Exercise directions:
Repeat each of these records exactly.

==== Entries supplied

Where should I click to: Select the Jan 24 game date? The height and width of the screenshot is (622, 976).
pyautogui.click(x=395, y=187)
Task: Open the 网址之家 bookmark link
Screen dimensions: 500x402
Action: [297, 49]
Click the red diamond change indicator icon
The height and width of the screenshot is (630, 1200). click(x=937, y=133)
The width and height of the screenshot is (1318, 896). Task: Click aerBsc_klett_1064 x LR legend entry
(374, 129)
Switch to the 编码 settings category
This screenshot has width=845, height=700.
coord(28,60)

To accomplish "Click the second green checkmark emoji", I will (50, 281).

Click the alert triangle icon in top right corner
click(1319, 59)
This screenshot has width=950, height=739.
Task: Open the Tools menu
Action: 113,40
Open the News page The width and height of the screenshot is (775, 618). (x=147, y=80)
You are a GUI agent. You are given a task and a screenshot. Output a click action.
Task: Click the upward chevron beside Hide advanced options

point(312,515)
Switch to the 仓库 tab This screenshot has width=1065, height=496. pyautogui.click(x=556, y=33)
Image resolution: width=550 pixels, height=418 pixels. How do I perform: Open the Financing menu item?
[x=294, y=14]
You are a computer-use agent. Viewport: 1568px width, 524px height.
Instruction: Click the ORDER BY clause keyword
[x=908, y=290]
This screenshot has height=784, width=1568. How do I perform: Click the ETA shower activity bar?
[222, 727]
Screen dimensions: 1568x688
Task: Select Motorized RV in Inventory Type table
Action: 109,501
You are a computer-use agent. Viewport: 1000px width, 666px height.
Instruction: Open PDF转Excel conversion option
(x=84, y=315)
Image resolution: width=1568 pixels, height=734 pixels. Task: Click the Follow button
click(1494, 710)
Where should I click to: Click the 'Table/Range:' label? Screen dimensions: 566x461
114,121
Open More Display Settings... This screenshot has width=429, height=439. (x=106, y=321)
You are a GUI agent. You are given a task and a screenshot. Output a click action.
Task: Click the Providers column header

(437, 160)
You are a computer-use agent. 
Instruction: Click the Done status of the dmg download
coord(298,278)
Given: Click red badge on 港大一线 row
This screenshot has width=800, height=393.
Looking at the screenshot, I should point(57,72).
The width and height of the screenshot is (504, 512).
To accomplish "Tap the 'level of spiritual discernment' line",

========

Output:
Where should I click to: Select the Jan 24 game date? The height and width of the screenshot is (622, 976).
pyautogui.click(x=395, y=187)
Task: Open the 网址之家 bookmark link
Screen dimensions: 500x402
Action: [297, 49]
Click the red diamond change indicator icon
The height and width of the screenshot is (630, 1200). click(x=937, y=133)
The width and height of the screenshot is (1318, 896). Task: Click aerBsc_klett_1064 x LR legend entry
(374, 129)
Switch to the 编码 settings category
This screenshot has width=845, height=700.
coord(28,60)

To accomplish "Click the second green checkmark emoji", I will (50, 281).

Click the alert triangle icon in top right corner
click(1319, 59)
This screenshot has width=950, height=739.
Task: Open the Tools menu
Action: 113,40
Open the News page The width and height of the screenshot is (775, 618). (x=147, y=80)
You are a GUI agent. You are given a task and a screenshot. Output a click action.
Task: Click the upward chevron beside Hide advanced options

point(312,515)
Switch to the 仓库 tab This screenshot has width=1065, height=496. pyautogui.click(x=556, y=33)
Image resolution: width=550 pixels, height=418 pixels. How do I perform: Open the Financing menu item?
[x=294, y=14]
You are a computer-use agent. Viewport: 1568px width, 524px height.
Instruction: Click the ORDER BY clause keyword
[x=908, y=290]
This screenshot has height=784, width=1568. How do I perform: Click the ETA shower activity bar?
[222, 727]
Screen dimensions: 1568x688
Task: Select Motorized RV in Inventory Type table
Action: 109,501
You are a computer-use agent. Viewport: 1000px width, 666px height.
Instruction: Open PDF转Excel conversion option
(x=84, y=315)
Image resolution: width=1568 pixels, height=734 pixels. Task: Click the Follow button
click(1494, 710)
Where should I click to: Click the 'Table/Range:' label? Screen dimensions: 566x461
114,121
Open More Display Settings... This screenshot has width=429, height=439. (x=106, y=321)
You are a GUI agent. You are given a task and a screenshot. Output a click action.
Task: Click the Providers column header

(437, 160)
You are a computer-use agent. 
Instruction: Click the Done status of the dmg download
coord(298,278)
Given: Click red badge on 港大一线 row
This screenshot has width=800, height=393.
Looking at the screenshot, I should point(57,72).
The width and height of the screenshot is (504, 512).
To accomplish "Tap the 'level of spiritual discernment' line",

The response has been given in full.